All universities will have a similar process, whether it’s called revalidation or major programme/curriculum review or whatever. The general idea is to pick over existing degree programmes to determine that their structure, content and delivery reach an acceptable level of academic quality. The process also calls for evidence that there is some kind of strategy behind the constellation of modules that constitute each degree for which the department is responsible, and that this strategy aligns sufficiently with the published principles of the wider university. There is also expectation that things will change in ways that ensure alignment with the university’s strategic direction and likely improve student experience.  

And so, a challenging bureaucratic adventure awaits the poor soul foolish enough to agree to lead any revalidation process. Yet, for all the inevitable woe that awaits, at least part of me is excited. It will provide an opportunity to reflect on our various degrees and work out whether they can be reconfigured to provide an even better experience for the students.

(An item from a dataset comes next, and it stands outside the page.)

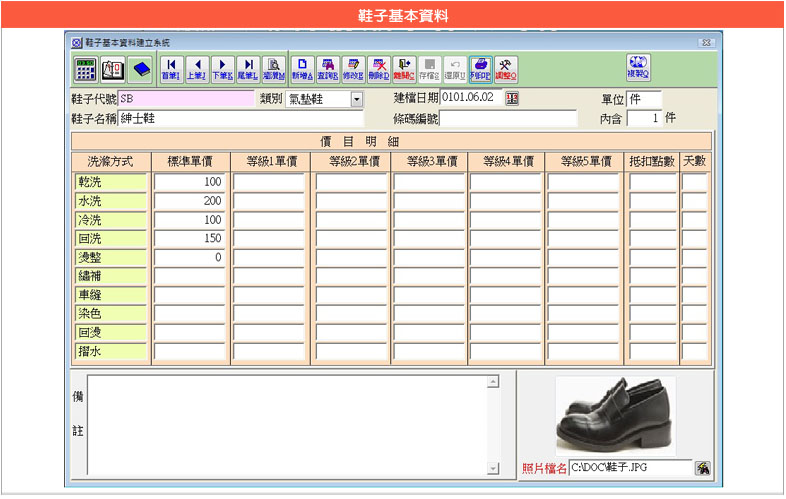Click the 複製 (copy) icon at toolbar right
This screenshot has width=786, height=499.
click(x=638, y=67)
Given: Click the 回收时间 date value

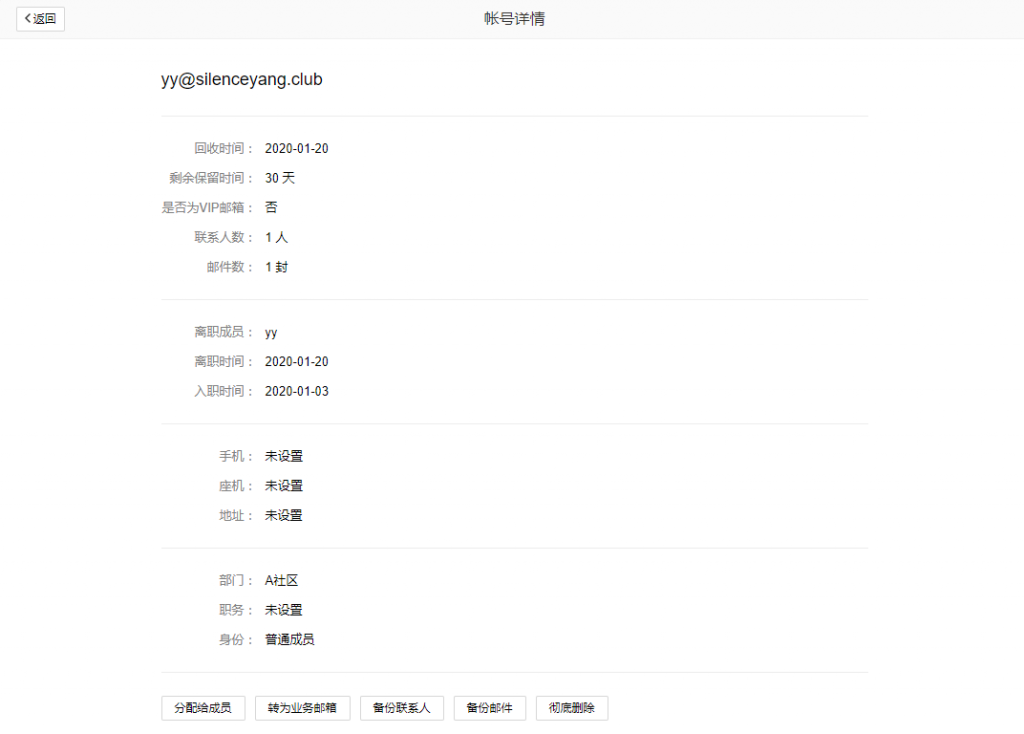Looking at the screenshot, I should pyautogui.click(x=296, y=149).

These are just some of the issues with which I anticipate we’ll be wrestling:

  • No department can teach everything but Politics/International Relations (IR) is a discipline that spreads far and wide, so what is the best balance between general coverage and more specialist focus?
  • What is the best mix of core/optional modules? (Which prompts an extra question about whether there are aspects of the discipline that are fundamental)
  • Where do study skills fit within the curriculum?
  • How best do we incorporate employability (loosely-defined) effectively into the curriculum?
  • What is the best mix of team-taught and sole-taught modules? 
  • Are modules best taught in short, fairly intense bursts, say over just one semester (or shorter), or at a more leisurely pace over the entire academic year?
  • Is there an optimum balance of learning experiences that can arranged in a framework based around the traditional lecture/seminar model?
  • What role should technology play?
  • Is there an ideal mix of assessments (particularly in the age of ChatGPT)?
  • Should an end of degree independent research project and/or capstone project be compulsory?
  • Whither joint honours degrees?

To help with the task of answering these (and other) questions, by providing something to aim for, I’m trying to imagine what the ideal Politics/IR degree would look like. From a UK perspective, the excellent Quality Assurance Agency for Higher Education (QAA) subject benchmark statements for Politics and International Relations provide a useful background sketch for this idealised portrait, and I have some ideas of my own (as will the rest of the revalidation team), but I would welcome opinions, suggestions, ideas and examples from the informed and experienced readers of this fine blog series to help flesh out the picture – and insight about any likely Rumsfeldian ‘unknown unknowns’ about this revalidation process would be handy too.

I am aware, in the brutal boxing match of real life, that any ideal degree programme abstractly constructed will be punched hard and repeatedly in the imaginary face by the constraints that exist within the university environment, but some initial vision – no matter how disfigured by reality it comes to be – is better than none at all.